— Qué se solicita —
Presente como lista numerada, sin las líneas en blanco, únicamente las líneas de los registros que van desde el comienzo hasta la línea que contiene "(x=266, y=278)", ambas incluidas.
☆ ☆ ☆ ☆
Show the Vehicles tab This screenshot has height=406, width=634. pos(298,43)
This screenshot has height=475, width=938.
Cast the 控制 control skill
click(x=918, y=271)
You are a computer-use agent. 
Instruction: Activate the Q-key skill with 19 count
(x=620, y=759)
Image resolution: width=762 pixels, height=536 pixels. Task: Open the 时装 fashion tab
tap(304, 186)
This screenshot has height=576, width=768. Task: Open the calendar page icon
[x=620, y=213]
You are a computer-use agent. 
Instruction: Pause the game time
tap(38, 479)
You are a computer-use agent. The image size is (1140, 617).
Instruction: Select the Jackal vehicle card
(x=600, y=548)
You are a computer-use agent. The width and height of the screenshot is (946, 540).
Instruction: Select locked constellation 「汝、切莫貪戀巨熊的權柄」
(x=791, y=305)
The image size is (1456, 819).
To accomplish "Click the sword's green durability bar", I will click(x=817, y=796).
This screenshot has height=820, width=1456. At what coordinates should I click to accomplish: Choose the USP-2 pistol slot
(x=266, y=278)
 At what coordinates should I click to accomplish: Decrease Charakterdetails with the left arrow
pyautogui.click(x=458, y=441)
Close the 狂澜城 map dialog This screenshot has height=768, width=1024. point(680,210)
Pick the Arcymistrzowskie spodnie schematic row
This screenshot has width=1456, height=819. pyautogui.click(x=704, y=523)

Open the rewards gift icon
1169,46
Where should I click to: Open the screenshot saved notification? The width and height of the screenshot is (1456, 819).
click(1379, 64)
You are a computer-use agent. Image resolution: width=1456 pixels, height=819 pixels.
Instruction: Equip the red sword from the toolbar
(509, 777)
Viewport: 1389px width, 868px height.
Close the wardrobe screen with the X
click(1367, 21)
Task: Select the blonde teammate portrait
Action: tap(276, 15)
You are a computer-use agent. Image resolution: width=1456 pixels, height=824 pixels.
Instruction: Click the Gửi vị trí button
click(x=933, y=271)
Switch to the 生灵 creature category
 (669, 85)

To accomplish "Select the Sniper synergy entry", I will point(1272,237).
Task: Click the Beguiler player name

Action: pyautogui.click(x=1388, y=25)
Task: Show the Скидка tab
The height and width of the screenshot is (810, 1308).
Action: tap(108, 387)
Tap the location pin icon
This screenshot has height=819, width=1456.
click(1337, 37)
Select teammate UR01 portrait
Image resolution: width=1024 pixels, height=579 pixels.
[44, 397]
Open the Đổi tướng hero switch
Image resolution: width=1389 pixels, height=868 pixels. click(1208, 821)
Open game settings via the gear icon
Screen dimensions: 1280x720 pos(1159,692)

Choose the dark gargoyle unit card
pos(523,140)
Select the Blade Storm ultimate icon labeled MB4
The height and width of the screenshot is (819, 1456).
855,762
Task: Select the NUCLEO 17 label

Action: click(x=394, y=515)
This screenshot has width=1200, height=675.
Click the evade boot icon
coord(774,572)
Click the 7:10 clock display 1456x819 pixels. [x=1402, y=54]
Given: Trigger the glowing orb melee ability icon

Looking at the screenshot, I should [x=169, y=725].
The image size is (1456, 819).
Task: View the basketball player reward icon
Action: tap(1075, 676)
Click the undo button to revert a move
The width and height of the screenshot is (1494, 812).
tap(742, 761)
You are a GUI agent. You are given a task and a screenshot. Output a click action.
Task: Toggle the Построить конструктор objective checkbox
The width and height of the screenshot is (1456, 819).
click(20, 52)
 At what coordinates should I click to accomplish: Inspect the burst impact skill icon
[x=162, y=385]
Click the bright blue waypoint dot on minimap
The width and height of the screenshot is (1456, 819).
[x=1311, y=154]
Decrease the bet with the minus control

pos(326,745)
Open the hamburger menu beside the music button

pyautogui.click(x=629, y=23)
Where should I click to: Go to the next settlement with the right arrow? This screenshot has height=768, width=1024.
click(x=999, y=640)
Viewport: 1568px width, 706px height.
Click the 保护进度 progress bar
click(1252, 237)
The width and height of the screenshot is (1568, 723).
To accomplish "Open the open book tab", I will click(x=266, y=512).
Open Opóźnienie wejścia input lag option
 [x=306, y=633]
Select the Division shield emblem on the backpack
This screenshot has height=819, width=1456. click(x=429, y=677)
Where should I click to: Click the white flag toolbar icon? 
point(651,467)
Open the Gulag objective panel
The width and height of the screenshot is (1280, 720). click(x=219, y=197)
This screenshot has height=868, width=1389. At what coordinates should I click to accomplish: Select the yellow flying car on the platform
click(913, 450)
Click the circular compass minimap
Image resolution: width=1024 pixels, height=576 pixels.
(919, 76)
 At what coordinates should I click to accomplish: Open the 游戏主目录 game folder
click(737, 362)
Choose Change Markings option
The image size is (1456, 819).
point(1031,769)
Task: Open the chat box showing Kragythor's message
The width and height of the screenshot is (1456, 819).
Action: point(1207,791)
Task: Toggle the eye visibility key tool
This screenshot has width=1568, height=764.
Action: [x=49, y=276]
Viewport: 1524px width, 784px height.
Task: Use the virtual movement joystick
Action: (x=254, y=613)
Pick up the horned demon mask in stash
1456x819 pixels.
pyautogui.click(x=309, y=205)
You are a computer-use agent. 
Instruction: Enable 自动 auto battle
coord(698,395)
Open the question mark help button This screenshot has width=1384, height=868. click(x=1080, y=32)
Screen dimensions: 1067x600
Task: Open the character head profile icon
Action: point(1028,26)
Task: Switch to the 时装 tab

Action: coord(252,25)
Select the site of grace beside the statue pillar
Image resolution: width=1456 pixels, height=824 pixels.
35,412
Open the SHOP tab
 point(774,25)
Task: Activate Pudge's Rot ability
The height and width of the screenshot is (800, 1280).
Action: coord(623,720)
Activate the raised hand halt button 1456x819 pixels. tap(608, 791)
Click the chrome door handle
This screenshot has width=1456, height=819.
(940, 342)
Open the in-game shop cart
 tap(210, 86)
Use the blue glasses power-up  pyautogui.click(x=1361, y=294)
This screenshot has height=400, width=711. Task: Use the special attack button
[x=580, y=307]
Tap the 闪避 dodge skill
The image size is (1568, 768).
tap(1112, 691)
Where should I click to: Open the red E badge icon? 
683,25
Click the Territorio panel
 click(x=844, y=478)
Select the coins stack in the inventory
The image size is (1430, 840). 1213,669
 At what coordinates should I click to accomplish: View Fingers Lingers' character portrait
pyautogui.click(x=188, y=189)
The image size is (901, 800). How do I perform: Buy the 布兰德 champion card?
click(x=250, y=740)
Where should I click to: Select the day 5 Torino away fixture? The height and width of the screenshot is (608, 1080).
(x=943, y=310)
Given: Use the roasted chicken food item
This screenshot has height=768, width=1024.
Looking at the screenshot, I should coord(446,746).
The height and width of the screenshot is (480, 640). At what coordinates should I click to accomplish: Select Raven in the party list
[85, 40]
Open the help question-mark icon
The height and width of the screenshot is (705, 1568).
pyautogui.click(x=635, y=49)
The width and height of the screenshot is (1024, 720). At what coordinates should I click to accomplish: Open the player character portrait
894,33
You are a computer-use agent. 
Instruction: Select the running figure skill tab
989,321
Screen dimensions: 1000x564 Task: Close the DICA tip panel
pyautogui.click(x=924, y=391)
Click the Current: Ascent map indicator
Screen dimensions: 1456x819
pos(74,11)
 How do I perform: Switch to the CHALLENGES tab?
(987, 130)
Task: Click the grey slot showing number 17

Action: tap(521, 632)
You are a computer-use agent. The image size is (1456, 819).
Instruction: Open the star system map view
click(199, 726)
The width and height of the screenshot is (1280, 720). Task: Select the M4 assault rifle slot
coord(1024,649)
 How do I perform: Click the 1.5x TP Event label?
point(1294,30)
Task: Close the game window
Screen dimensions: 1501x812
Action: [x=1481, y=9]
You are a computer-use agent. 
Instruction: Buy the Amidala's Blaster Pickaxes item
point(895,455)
☆ ☆ ☆ ☆
— Respuesta a continuación —
1. Show the Vehicles tab This screenshot has height=406, width=634. pos(298,43)
2. This screenshot has height=475, width=938.
3. Cast the 控制 control skill
4. click(x=918, y=271)
5. You are a computer-use agent. 
6. Instruction: Activate the Q-key skill with 19 count
7. (x=620, y=759)
8. Image resolution: width=762 pixels, height=536 pixels. Task: Open the 时装 fashion tab
9. tap(304, 186)
10. This screenshot has height=576, width=768. Task: Open the calendar page icon
11. [x=620, y=213]
12. You are a computer-use agent. 
13. Instruction: Pause the game time
14. tap(38, 479)
15. You are a computer-use agent. The image size is (1140, 617).
16. Instruction: Select the Jackal vehicle card
17. (x=600, y=548)
18. You are a computer-use agent. The width and height of the screenshot is (946, 540).
19. Instruction: Select locked constellation 「汝、切莫貪戀巨熊的權柄」
20. (x=791, y=305)
21. The image size is (1456, 819).
22. To accomplish "Click the sword's green durability bar", I will click(x=817, y=796).
23. This screenshot has height=820, width=1456. At what coordinates should I click to accomplish: Choose the USP-2 pistol slot
24. (x=266, y=278)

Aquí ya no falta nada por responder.